Hinter der Initiative stehen die Künstlerin und Forscherin Altyn Kapalova sowie Lucia Direnberger, Forscherin am IFEAC und am Centre national de la recherche scientifique CNRS. Seit Juni arbeiten sie an dekolonialen Konzepten, um engagierte Frauen zusammenzubringen, die bereit sind, all jenen eine Stimme zu geben, die bislang ignoriert wurden. Berichte, Fotografien, Gemälde, Mode, Tanzperformances und Texte lassen die Besucher:innen eintauchen in eine Ausstellung, in der Körper eine vergessene Geschichte neu schreiben.

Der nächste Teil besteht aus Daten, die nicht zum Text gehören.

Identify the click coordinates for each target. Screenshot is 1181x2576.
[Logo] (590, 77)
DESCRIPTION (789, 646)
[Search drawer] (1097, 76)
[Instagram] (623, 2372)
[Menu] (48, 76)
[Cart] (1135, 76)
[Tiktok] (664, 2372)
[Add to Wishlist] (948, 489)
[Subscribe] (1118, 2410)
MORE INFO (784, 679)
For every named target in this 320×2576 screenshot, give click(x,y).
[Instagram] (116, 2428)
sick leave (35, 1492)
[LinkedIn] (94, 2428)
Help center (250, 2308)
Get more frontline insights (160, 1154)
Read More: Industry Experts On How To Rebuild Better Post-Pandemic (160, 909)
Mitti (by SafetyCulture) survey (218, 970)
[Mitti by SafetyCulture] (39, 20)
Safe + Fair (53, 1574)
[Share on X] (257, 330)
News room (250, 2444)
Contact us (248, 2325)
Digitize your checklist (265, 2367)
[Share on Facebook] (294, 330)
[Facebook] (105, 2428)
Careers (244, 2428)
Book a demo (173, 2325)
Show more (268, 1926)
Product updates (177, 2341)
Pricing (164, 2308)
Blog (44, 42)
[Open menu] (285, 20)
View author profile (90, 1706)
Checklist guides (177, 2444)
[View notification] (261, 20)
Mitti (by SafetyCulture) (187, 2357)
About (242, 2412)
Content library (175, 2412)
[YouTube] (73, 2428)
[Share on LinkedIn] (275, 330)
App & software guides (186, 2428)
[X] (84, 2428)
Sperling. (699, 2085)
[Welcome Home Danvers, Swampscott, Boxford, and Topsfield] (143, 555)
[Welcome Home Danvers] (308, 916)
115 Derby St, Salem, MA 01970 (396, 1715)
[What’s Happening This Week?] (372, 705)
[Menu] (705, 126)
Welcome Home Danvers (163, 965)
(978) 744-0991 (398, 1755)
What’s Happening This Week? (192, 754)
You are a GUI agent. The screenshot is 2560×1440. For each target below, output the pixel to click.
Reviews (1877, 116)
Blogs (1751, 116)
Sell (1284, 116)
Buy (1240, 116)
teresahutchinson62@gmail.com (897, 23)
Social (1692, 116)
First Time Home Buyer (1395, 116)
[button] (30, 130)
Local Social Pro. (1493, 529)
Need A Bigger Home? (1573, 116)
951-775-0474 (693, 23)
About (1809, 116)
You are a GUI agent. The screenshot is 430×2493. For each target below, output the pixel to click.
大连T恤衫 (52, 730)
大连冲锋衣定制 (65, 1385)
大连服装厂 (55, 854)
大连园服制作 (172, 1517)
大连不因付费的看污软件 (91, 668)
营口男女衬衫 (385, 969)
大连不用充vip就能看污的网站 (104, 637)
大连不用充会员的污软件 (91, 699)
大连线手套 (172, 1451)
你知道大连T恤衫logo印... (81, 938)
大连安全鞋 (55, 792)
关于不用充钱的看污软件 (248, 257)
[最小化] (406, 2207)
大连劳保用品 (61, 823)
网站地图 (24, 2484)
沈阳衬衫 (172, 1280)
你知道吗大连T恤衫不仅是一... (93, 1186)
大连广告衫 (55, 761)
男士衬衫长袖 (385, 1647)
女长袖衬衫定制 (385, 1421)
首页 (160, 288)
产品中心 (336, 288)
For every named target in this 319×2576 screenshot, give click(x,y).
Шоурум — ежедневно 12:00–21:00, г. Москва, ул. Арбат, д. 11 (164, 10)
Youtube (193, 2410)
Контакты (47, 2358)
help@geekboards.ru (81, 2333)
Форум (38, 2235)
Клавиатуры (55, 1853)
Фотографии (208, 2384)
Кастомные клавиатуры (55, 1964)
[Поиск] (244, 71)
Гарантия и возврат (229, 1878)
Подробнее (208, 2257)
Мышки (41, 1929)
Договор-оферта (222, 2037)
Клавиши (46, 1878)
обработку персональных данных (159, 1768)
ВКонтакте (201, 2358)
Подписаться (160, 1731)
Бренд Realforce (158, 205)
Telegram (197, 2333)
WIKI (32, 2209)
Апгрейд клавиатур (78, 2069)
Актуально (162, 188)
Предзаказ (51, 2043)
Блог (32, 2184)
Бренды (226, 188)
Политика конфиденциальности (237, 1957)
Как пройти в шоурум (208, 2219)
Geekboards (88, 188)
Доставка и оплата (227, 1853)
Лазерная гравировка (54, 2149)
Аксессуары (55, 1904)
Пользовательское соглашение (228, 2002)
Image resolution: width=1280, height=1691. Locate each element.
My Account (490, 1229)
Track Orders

Die Geschichte der Opiumbäuerinnen im sowjetischen Kirgistan

Wie die Kuratorin Altyn Kapalova erklärt, wurde Karakol nicht zufällig als Standort für diese Künstlerinnenresidenz ausgewählt: Die Region Issykköl eignet sich besonders gut für den Anbau von Schlafmohn. Während die ersten Anbaugebiete schon Ende der 1870er Jahre unter dem Einfluss Chinas entstanden, entwickelte sich die Region später schnell zur wichtigsten Opiumproduzentin der gesamten UdSSR.

Mit dem Ausbruch des Zweiten Weltkriegs und der damit einhergehenden massiven Nachfrage nach Opium verschlechterten sich die Arbeitsbedingungen erheblich. Zu den miserablen Löhnen und den hohen Anforderungen der Ernte kamen eine ständige Überwachung durch bewaffnete  Kräfte und Durchsuchungen nach jeder Ernte hinzu. Egal ob Männer, Frauen oder Kinder – der Opiumanbau verschonte niemanden.

Nach jahrelanger Ausbeutung wurde der Anbau von Schlafmohn 1974 in Kirgistan verboten. Heute ist Drogenkonsum im Land streng illegal, und dieser Teil der kirgisischen Geschichte wurde verdrängt. International kaum bekannt, für die lokale Bevölkerung jedoch von großer Bedeutung, hinterfragen die Künstlerinnen in Karakol diese Politik des Vergessens, die die generationenübergreifenden Traumata der Menschen in der Region leugnet.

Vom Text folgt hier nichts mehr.